--- Exercise aim ---
The word "users" marks the lines to keep; find each one in the data and copy it.

--- Records to process ---

++++

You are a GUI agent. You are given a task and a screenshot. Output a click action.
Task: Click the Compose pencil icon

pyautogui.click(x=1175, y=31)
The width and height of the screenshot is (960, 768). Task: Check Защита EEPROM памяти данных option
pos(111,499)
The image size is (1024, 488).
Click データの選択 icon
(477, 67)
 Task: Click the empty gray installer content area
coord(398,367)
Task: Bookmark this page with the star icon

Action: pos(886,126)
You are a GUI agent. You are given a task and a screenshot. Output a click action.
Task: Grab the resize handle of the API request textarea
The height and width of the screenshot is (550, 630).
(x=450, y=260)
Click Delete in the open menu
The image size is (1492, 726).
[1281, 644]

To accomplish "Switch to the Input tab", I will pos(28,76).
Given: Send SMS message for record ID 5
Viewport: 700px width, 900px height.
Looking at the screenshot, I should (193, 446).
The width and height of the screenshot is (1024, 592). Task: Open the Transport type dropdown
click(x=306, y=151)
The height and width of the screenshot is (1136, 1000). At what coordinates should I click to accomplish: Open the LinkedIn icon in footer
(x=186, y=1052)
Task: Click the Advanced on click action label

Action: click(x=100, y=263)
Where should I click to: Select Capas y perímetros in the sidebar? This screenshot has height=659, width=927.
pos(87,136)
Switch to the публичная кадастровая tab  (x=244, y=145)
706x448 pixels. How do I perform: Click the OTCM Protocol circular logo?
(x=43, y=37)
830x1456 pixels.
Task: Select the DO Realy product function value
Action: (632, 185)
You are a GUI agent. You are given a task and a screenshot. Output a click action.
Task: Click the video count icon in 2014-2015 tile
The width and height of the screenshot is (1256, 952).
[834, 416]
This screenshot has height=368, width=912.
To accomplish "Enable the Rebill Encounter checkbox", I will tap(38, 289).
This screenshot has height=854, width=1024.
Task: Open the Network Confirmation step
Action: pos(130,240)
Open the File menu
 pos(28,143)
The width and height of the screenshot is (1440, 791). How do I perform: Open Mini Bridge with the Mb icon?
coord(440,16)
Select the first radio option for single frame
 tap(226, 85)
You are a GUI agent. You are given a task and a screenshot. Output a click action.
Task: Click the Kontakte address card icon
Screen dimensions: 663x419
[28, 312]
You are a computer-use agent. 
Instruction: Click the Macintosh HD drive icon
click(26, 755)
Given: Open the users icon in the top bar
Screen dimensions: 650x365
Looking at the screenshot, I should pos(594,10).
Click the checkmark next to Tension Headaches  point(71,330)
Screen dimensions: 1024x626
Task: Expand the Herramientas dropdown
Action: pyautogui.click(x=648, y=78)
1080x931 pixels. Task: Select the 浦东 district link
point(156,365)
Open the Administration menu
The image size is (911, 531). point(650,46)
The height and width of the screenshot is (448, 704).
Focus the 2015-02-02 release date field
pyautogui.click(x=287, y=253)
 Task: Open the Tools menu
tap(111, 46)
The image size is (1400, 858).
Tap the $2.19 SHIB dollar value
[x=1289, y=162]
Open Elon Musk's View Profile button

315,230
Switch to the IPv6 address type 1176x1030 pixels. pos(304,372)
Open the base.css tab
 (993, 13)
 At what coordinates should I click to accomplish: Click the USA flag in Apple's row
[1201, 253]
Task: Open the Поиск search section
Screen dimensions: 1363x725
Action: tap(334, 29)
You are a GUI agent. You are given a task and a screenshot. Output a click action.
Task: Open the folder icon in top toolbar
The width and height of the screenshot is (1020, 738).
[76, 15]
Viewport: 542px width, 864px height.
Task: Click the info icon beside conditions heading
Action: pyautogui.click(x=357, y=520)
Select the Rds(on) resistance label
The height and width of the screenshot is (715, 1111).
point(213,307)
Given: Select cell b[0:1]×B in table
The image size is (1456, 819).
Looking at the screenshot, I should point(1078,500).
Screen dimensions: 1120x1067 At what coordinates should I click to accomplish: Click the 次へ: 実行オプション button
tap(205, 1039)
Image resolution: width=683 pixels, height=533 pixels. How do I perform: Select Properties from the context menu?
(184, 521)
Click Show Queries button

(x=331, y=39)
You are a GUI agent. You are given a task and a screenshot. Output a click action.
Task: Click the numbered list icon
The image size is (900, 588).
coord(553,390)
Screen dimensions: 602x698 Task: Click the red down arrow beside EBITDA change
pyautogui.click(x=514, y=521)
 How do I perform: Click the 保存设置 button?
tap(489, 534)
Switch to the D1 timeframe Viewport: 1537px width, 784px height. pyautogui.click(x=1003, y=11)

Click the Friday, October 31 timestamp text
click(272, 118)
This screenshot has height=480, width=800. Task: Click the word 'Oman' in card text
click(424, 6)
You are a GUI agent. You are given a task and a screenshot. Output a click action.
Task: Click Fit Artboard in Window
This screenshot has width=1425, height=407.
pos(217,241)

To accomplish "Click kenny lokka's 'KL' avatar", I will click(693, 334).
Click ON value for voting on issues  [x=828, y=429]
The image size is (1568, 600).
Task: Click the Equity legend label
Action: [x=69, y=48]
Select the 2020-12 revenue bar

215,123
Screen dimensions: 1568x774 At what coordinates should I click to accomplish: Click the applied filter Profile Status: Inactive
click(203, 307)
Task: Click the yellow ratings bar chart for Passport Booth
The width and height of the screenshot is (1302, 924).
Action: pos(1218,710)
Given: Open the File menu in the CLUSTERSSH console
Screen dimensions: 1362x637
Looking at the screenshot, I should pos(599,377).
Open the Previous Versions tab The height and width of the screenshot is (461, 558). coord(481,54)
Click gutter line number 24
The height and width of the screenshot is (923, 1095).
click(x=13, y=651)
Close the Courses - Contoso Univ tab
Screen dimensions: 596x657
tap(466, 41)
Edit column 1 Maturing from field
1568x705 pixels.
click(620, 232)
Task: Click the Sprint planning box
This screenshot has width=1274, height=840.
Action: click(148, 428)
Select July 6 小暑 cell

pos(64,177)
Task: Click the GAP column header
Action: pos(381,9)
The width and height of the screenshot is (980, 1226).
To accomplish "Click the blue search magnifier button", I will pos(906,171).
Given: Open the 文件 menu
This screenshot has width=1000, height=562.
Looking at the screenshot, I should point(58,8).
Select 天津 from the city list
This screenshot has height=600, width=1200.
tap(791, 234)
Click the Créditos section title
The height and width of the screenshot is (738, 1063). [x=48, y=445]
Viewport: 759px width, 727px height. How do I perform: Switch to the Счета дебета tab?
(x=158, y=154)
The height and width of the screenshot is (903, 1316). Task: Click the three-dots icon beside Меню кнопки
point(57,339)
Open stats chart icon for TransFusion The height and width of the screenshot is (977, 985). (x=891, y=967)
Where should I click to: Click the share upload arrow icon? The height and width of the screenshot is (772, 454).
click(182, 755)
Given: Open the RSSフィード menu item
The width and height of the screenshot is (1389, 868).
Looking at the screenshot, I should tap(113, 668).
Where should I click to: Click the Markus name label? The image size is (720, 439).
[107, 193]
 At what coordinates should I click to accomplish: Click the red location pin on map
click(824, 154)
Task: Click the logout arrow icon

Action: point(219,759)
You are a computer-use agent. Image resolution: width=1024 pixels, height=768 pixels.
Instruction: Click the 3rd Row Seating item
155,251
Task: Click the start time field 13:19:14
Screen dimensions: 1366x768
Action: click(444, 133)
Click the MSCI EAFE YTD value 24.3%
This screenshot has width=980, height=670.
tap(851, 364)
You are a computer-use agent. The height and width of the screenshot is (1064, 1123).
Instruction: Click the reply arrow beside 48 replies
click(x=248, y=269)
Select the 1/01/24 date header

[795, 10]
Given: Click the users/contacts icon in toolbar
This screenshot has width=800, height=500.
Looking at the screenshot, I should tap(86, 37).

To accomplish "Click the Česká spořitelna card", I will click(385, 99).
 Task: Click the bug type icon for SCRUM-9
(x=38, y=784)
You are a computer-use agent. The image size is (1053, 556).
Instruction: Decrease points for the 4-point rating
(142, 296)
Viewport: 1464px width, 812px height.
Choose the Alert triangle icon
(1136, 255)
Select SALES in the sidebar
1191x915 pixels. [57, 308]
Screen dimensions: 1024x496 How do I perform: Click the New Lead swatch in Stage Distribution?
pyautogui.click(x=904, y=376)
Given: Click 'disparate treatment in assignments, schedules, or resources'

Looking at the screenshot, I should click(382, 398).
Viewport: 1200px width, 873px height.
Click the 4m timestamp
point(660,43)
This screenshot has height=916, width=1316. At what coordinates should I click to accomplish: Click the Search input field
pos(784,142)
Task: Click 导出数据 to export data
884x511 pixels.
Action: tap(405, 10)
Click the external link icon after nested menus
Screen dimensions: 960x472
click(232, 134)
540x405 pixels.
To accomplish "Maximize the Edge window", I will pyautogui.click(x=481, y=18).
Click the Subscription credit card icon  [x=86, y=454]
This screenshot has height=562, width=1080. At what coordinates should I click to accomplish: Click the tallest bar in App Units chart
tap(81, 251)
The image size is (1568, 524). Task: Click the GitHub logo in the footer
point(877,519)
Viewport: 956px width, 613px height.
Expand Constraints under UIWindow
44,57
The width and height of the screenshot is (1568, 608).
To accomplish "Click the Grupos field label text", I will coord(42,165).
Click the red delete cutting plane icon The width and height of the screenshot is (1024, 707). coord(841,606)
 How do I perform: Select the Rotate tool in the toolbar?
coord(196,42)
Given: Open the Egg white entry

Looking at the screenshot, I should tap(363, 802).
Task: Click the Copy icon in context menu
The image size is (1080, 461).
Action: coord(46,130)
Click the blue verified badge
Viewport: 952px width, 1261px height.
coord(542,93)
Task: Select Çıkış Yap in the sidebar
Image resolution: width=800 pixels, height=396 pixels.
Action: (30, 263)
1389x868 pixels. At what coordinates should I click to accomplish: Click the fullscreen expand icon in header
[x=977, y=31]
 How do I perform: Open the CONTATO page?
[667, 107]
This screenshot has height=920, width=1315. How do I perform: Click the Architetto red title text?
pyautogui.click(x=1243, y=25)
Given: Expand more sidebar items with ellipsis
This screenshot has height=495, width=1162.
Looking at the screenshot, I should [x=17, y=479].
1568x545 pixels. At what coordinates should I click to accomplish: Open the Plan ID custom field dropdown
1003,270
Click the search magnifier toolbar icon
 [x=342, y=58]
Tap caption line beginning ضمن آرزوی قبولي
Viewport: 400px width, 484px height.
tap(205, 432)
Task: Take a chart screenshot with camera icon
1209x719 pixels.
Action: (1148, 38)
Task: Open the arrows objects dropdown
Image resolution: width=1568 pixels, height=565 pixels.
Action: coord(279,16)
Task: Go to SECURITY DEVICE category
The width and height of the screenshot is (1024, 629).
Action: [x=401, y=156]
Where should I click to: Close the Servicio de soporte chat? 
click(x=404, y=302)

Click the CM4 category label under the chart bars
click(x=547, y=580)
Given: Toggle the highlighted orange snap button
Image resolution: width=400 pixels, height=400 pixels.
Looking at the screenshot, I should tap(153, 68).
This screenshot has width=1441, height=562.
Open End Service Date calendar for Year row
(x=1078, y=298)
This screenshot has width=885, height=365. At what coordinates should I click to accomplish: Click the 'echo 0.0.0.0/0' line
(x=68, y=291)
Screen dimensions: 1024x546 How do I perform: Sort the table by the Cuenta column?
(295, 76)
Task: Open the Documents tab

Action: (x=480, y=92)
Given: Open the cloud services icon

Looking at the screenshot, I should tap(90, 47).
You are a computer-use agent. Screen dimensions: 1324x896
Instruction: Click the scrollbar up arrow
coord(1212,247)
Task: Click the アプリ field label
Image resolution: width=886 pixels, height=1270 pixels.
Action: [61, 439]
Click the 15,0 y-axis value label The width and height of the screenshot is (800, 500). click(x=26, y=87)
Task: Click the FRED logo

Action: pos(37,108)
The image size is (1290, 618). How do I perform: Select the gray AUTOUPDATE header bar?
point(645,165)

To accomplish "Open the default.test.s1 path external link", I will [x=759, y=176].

++++

--- Solution for this problem ---
Given: Open the users icon in the top bar
Given: Click the users/contacts icon in toolbar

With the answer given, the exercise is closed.